Many employers had hoped to bring employees back to the office after Work Day. But employee outcry and fear of breakouts have caused bosses to change course: in an August poll of 15 large employers that together employ around 2.6 million people, 57% said they had decided to postpone their work Back-to-work plans because of the recent increase in Covid-19 cases. Almost half of the respondents said they would take additional security measures for the reopening, e.g. For example, newly designed work areas and temperature tests, report Lauren Weber and Chip Cutter.
Companies get annoyed when vacation days go unused. With the pandemic ruining travel plans, many workers are reluctant to take time off. The employers disagree about what to do about it, report Anne Steele and Chip Cutter.
Live music capital of the world
The Covid-19 pandemic is bringing what industry insiders fear will be a debilitating blow to Austin, Texas. Live music scene. According to a June poll by the Austin Chamber of Commerce, two-thirds of the city’s owners expect the crisis to force them to close for good by the end of October. Many were struggling before the pandemic, when rent and other costs rose rapidly in the fast-growing Texas capital, says Elizabeth Findell.
The global tourism downturn hit airlines and hotel chains, hurting hospitality workers around the world. However, this is felt most clearly in the less developed countries of the world, where tourism plays an important role Drivers of economic development. Latin America and the Caribbean are among the regions that are most dependent on tourism. Small islands are particularly at risk, reports Santiago Pérez.
The number of new coronavirus infections in the United States reached his lowest level in more than two months. Infections are increasing across Europe and Spain is at the forefront of rebound. The country’s experience offers a cautionary story about how hard-won advances against the coronavirus pandemic can be undone.

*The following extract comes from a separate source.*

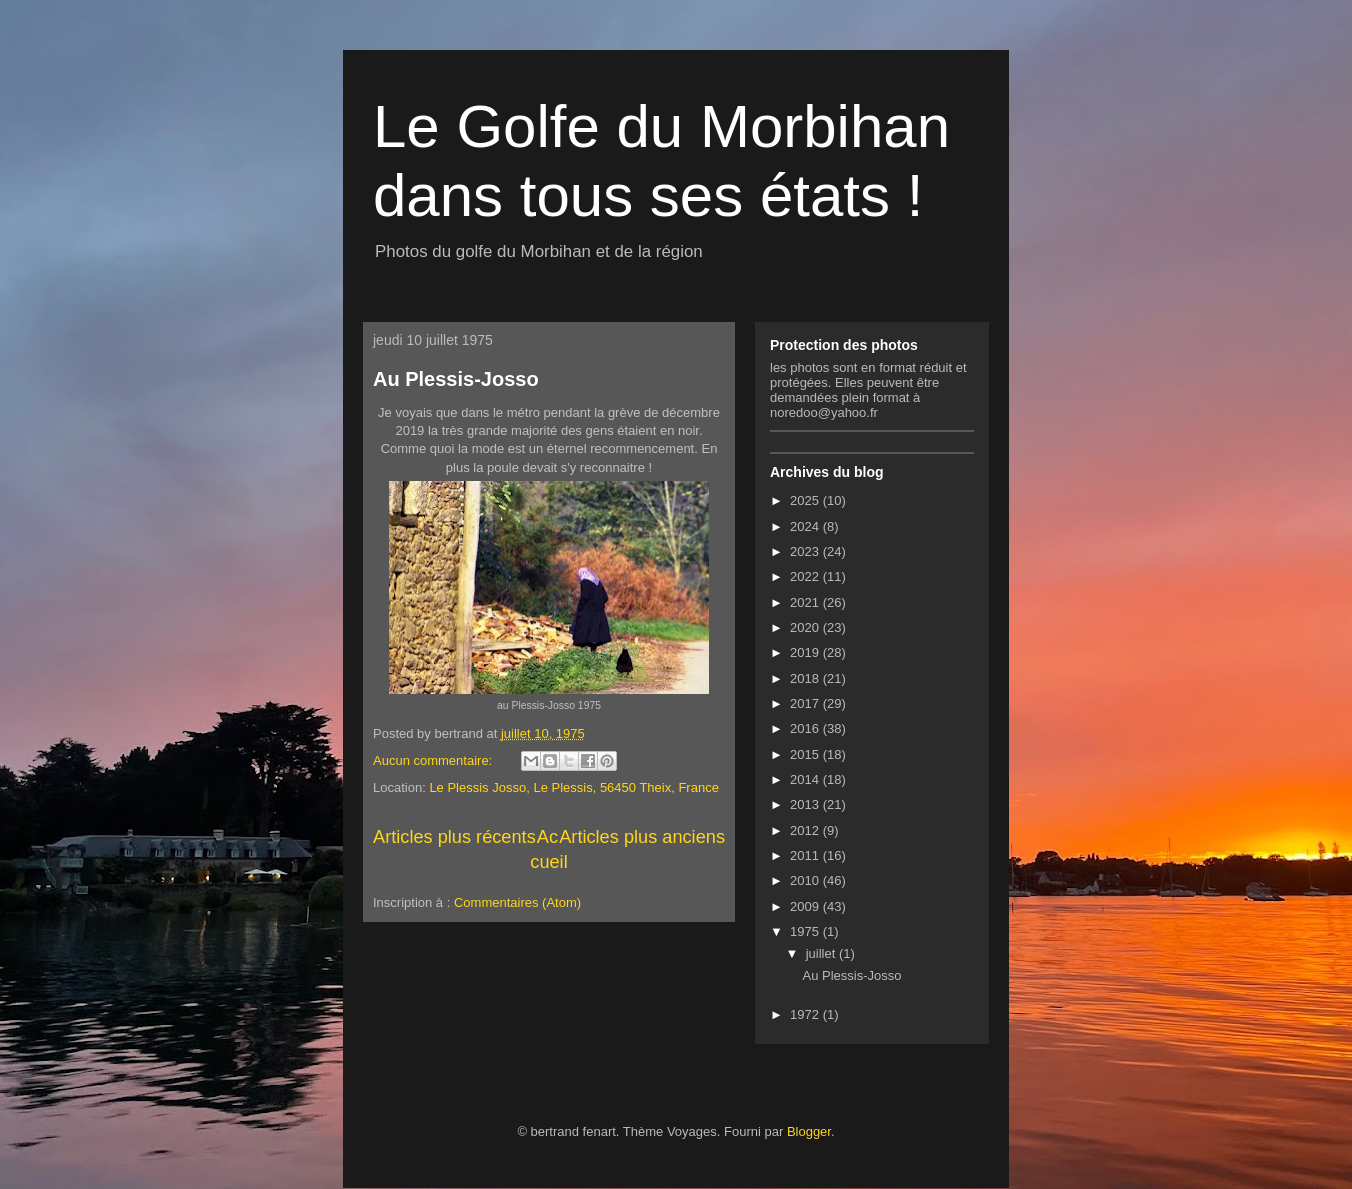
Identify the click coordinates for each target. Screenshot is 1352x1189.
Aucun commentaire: (434, 760)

After a growing season last year marked by heavy rainfall and bitter trade wars, U.S. farmers hoped 2020 would give them an opportunity to improve. Instead, the situation has worsened for many. Corn and soybean prices have not risen since the start of the year, when the signing of the US-China Phase 1 trade agreement gave farmers hope that export demand would drive prices. For many US farmers, the prospect of low grain prices is untenable, reports Kirk Maltais.
Friday brought some pretty solid US economic news. Data firm IHS Markit said its composite purchasing managers index, a measure of manufacturing and service activity, rose to an 18-month high in August, with both sectors rising sharply. According to the National Association of Realtors, home sales in July rose 24.7% from the previous month to a seasonally adjusted annual rate of EUR 5.86 million. This was the strongest monthly profit ever recorded and the fastest sales pace since December 2006.
WHAT WE’LL READ
The US economy is not yet recovering. “Two-thirds of respondents (66%) believe that the US economy is currently in recession. Almost equal proportions of panellists expect the recession to occur in the second half of 2020 (35%) or sometime in 2021 ( 34%). 15% of respondents believe that the recession ended in Q2 2020 (Q2 2020), while 4% believe it will last until 2022 or later %) expects real GDP to regain importance in the fourth quarter of 2019 in the second quarter of 2022 or later, while 30% of respondents expect real GDP to return to the fourth quarter of 2019 level sometime in 2021 “stated the National Association for Business Economics in the latest poll of its members.